- [What to produce]:
Please copy every line from the following entries in which the word "button" appears.

- [Data extracts]:
┄┄┄┄┄┄

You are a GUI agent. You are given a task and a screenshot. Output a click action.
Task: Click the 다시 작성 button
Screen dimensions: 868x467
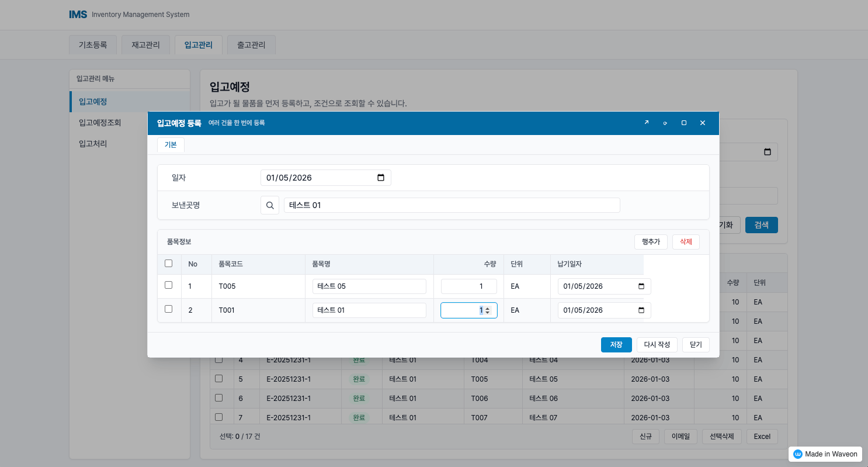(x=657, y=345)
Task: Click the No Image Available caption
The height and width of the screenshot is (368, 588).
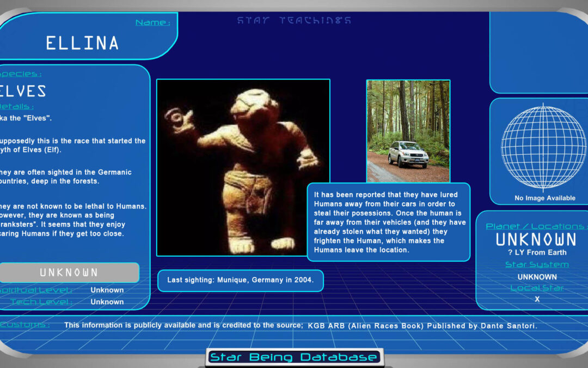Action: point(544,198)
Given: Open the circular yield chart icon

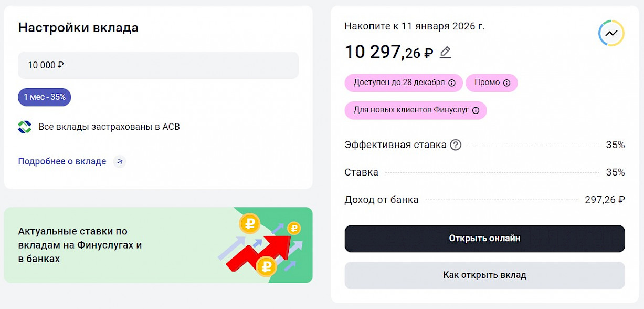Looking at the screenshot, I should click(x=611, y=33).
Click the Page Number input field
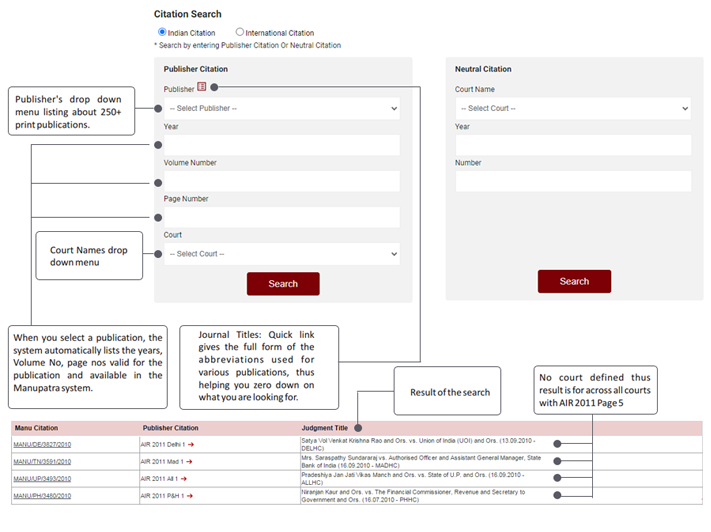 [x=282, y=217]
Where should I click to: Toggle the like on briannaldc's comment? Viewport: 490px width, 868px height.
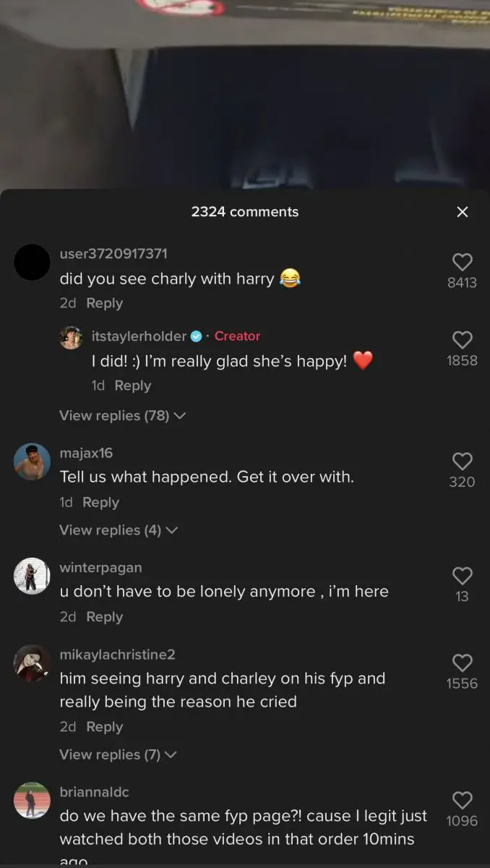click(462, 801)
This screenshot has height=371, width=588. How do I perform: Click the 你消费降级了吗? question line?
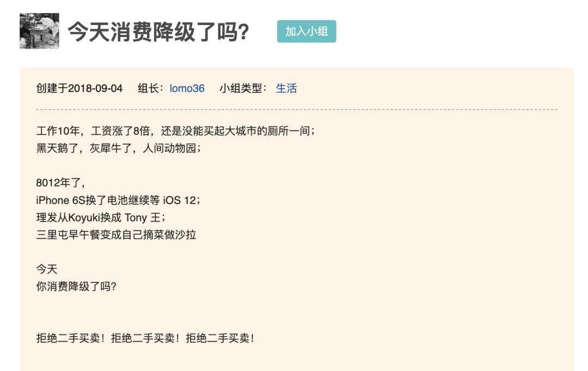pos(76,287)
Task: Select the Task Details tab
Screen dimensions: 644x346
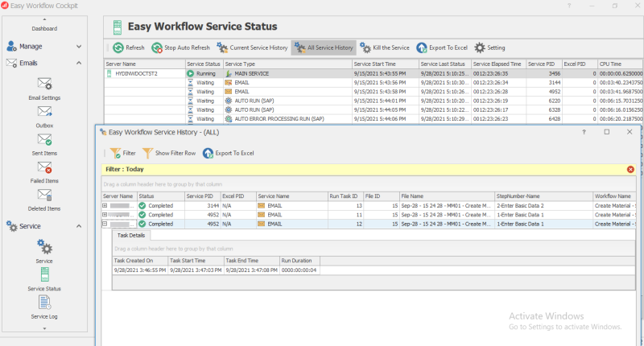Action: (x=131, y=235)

┄┄┄┄┄┄

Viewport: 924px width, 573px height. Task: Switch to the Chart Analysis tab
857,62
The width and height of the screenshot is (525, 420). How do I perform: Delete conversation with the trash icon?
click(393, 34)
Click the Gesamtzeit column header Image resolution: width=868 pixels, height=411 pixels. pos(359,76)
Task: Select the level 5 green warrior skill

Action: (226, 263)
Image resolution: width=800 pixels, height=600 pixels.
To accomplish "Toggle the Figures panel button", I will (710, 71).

┄┄┄┄┄┄

- [Task answer]:
Task: Click the 다시 작성 button
To accomplish "Toggle the Figures panel button", I will (710, 71).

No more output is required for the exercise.